The rods preferably have their inlet ends bent so as to form a hook of a walking stick type of shape which engages one of the rollers of the pair of rollers at the inlet end so as to prevent the rods being drawn through the system or causing the system to jam. The inlet ends of the rods are preferably bent through at least 90.degree. but less than 180.degree. and preferably less than 120.degree. and more preferably through 90.degree. only and then extend out away from the roller tangentially thereto.
The ratio of the length of the bent portion to the length of the sizing portion of the rod is desirably in the range 1:3 to 1:10, e.g. 1:5. The ratio of the length of the straight inlet portion to the length of the bent portion is preferably in the ratio 0.1:1 to 0.9:1, e.g. 0.4:1 to 0.7:1.
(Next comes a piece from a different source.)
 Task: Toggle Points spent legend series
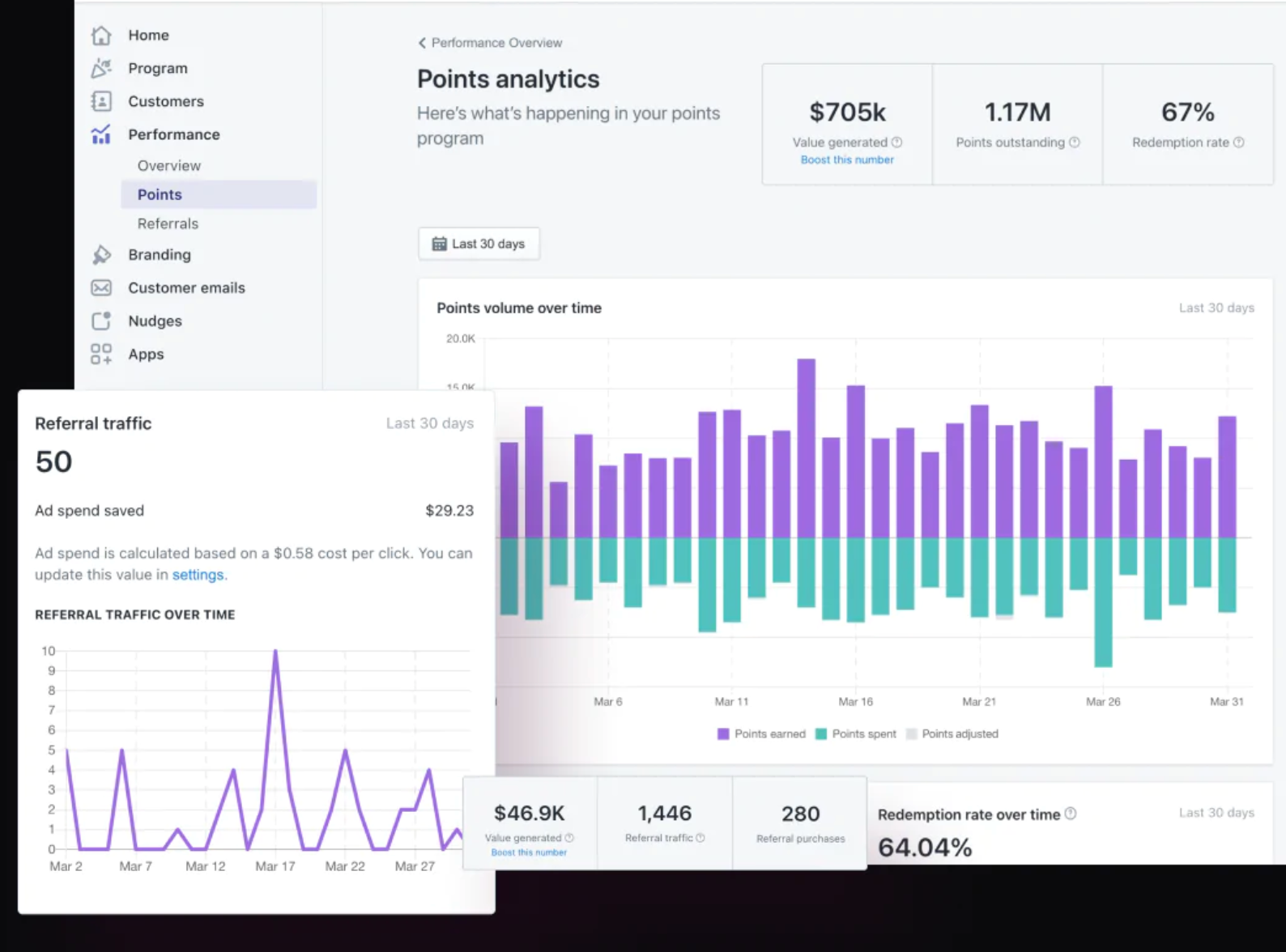pyautogui.click(x=856, y=734)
The driving means are preferably part of the rod positioning means though if desired they may be formed separately. Thus the driving means preferably comprise at least one of a pair of roughened, e.g. knurled, opposed wheel surfaces positioned to grip the fabric between at least one and preferably each pair of rods so that on rotation of the wheel surfaces the fabric will be drawn over the rods without the wheel surfaces cutting the fabric.
The knurled wheel surfaces are preferably provided by at least one, desirably the rear, pair of rod positioning rollers and desirably all the rollers, and are located between each groove of the rollers. The rear pair of rod positioning rollers may be located between the heating means and the cooling means or in the vicinity of the cooling means or more preferably downstream thereof.
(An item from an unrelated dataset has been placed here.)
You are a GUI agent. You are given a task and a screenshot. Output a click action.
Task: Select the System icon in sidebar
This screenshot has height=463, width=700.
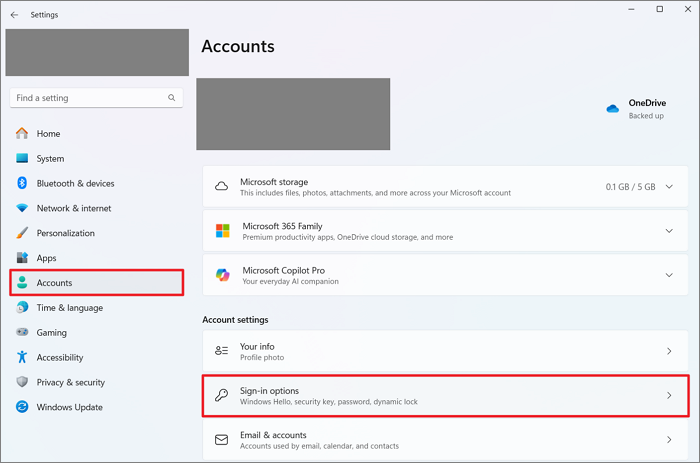tap(22, 159)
The heating means and the cooling means preferably comprise shrouds located close to and on either face of the fabric and supplied with a forced air supply which is heated in the case of the heating means.
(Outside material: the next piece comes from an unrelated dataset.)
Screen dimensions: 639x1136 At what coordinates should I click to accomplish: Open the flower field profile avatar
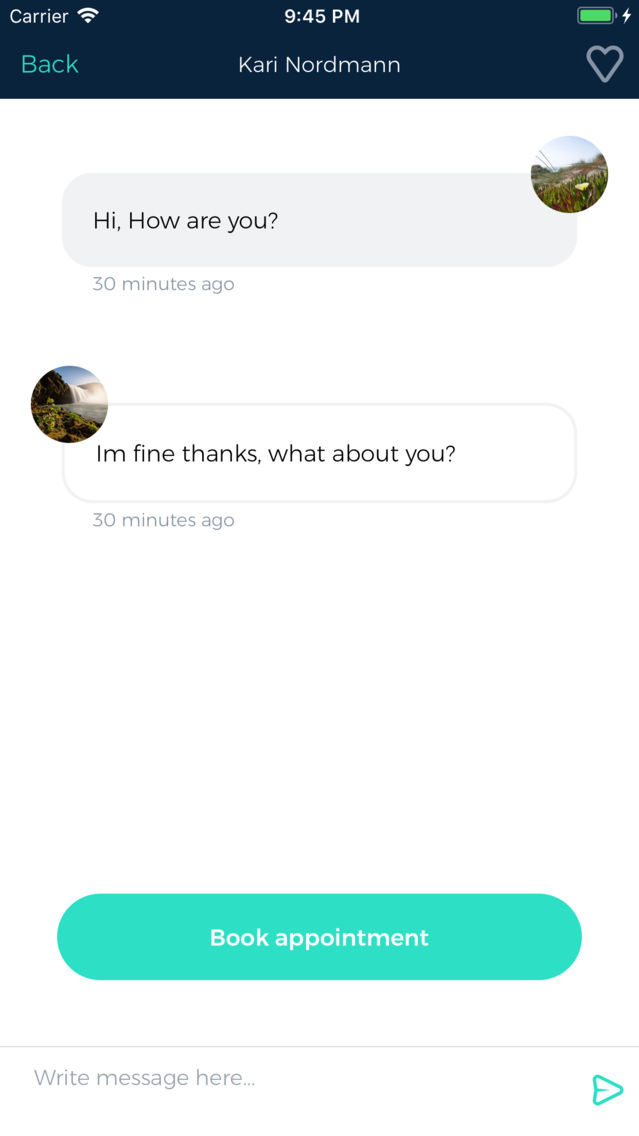click(569, 174)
It will be appreciated that the invention extends not only to the combination of the machine and the rods but also to the rods on their own and to the machine on its own without the rods.
The rods preferably have a friction reducing and abrasion resistant surface coating at least on their inlet portions. Thus the inlet portions may be metal, e.g. chromium, plated. The floating mandrels may be similarly treated.
We have found that if the fabric is heated before it is brought around the bend of the rods the tubes after they leave the rods tend to bow. We have found that this tendency can be reduced if the material is heated while it goes around the bend and if it is heated on at least part of the straight portion, however, distortion of the fibres is still liable to have occured on going around the bend and joining of the fabric on the rods is still liable to occur.
We have found that these problems can be substantially eliminated by operating in accordance with the invention; thus when the fabric is kept cold while passing around the bend, the resin holds the fibres in position and heating solely on the straight portion produces much better operation of the machine.
When a thermoplastic polymer is used it is desirable to heat the fabric sufficiently to cause the resin to flow, e.g. for a resin of melting point 80.degree. C. a temperature of 110.degree. C. to 120.degree. C. is most satisfactory.
We prefer, however, to apply the drive to the fabric at regions where the fabric is cold or is not being heated, e.g. before the heating stage or after or during the cooling stage.